## [EXERCISE OBJECTIVE]
Copy each line of the data beneath in which the word "computer" appears.

## [Data extracted from a collection]
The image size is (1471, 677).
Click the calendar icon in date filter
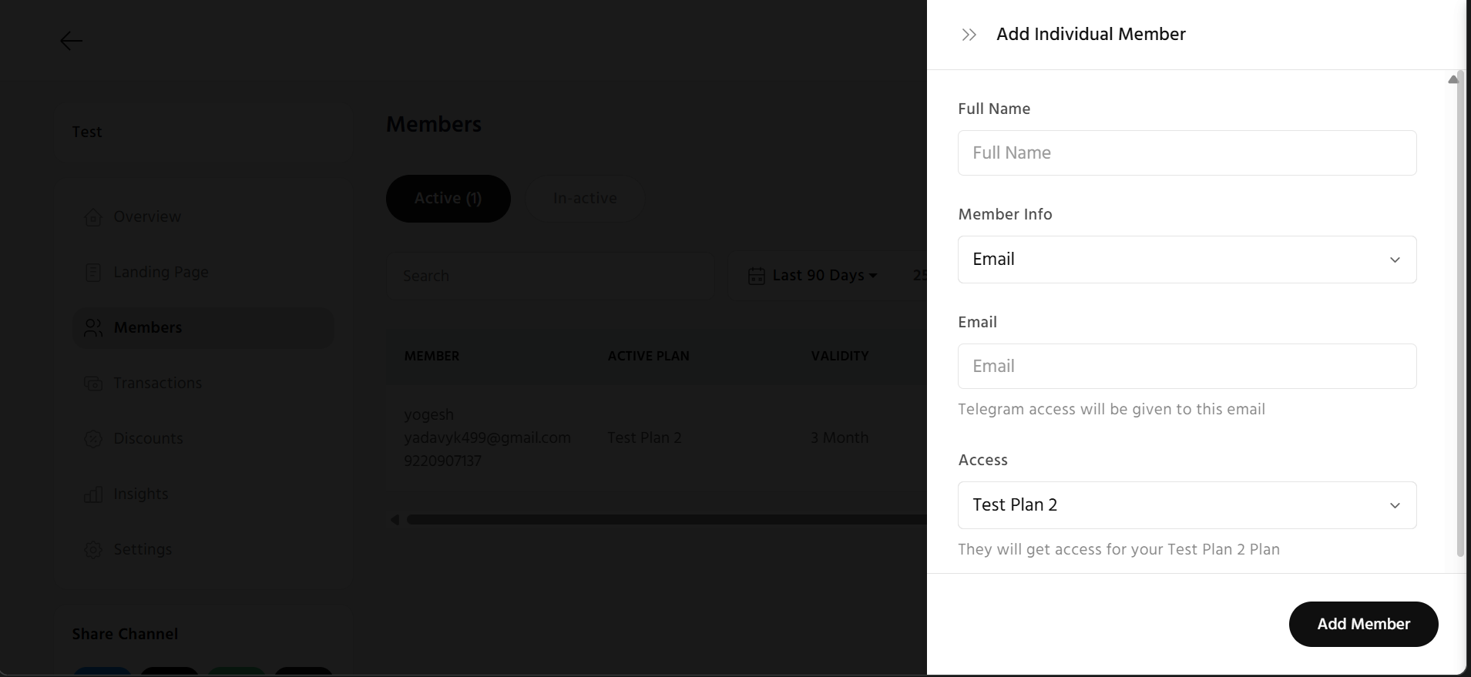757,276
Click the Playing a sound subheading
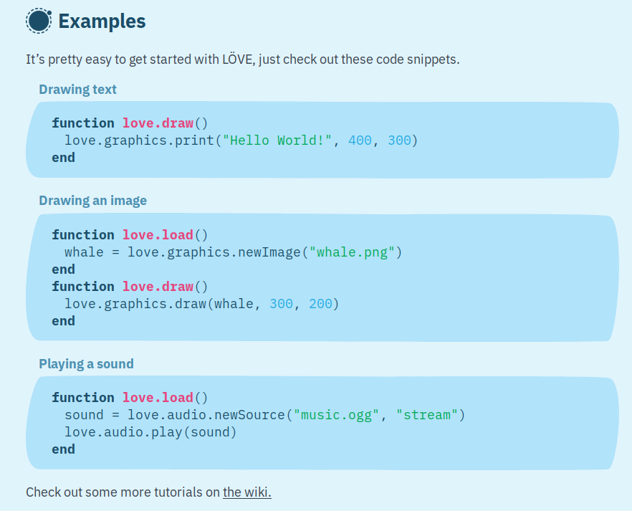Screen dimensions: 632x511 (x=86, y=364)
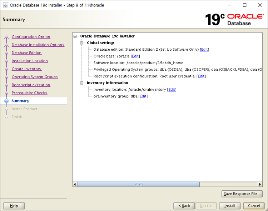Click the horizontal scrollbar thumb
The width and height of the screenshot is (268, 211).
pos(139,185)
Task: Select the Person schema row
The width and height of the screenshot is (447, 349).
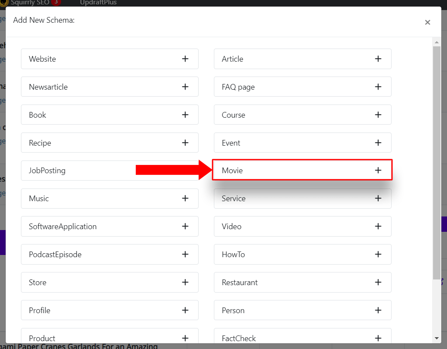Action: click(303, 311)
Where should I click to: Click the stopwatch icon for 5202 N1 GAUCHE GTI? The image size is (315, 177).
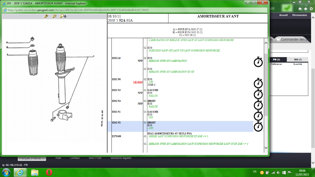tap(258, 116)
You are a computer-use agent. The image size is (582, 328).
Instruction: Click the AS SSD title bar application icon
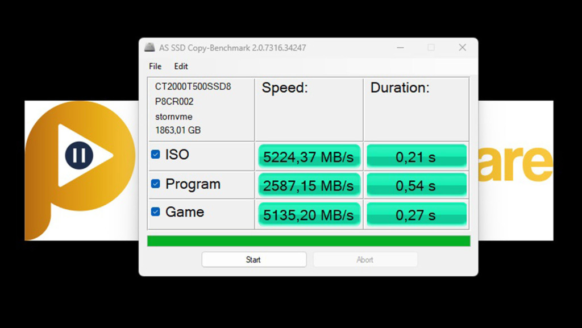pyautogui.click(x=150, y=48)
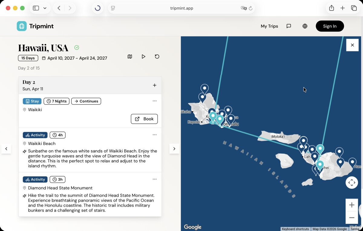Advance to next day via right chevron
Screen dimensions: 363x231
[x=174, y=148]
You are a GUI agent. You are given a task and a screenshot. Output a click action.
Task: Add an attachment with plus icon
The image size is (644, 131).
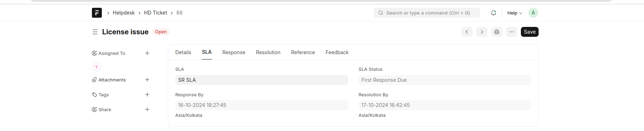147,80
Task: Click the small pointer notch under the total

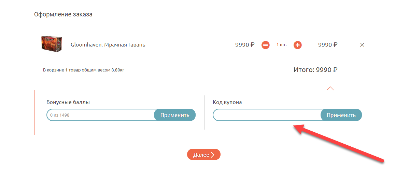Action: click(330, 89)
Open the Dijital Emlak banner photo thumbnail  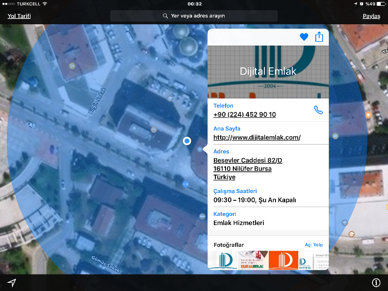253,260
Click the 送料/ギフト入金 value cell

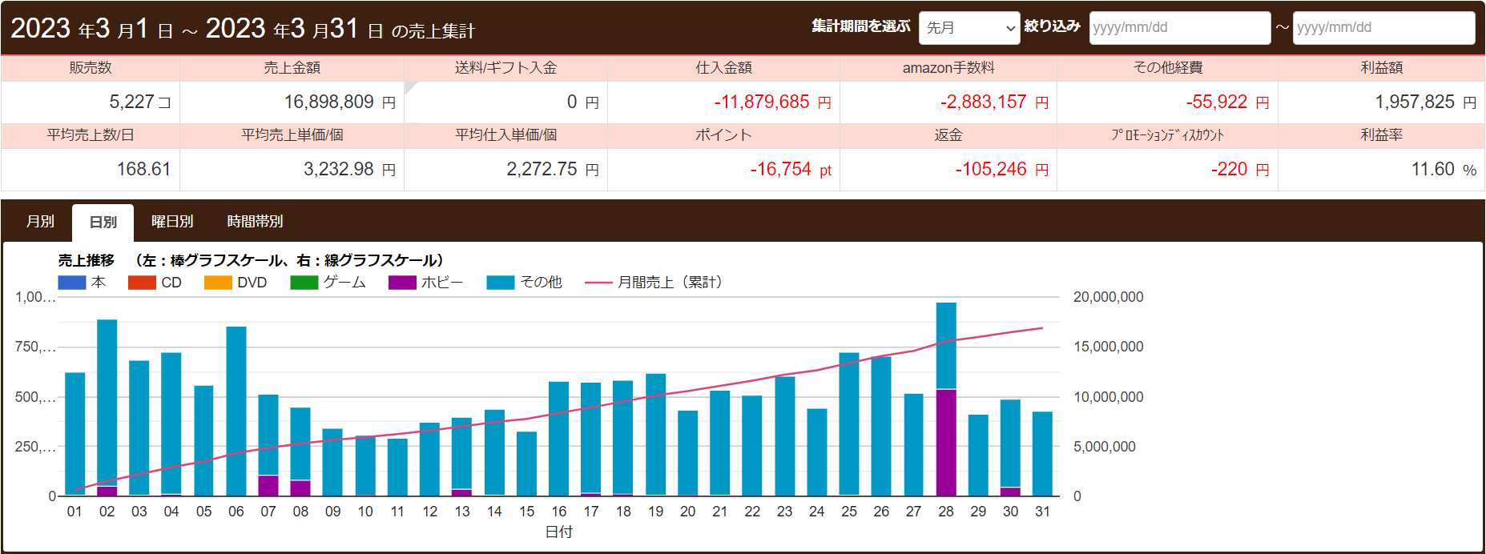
...
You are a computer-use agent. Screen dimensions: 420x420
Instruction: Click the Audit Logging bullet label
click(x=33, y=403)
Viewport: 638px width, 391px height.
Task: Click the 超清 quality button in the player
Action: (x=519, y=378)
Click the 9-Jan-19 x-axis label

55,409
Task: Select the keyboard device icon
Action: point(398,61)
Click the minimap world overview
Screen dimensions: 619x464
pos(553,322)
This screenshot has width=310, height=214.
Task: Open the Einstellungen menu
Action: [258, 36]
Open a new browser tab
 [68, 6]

## [REPLY TO THE TASK]
You are a computer-use agent. The image size is (582, 328).
You are a computer-use agent. Screen dimensions: 420x420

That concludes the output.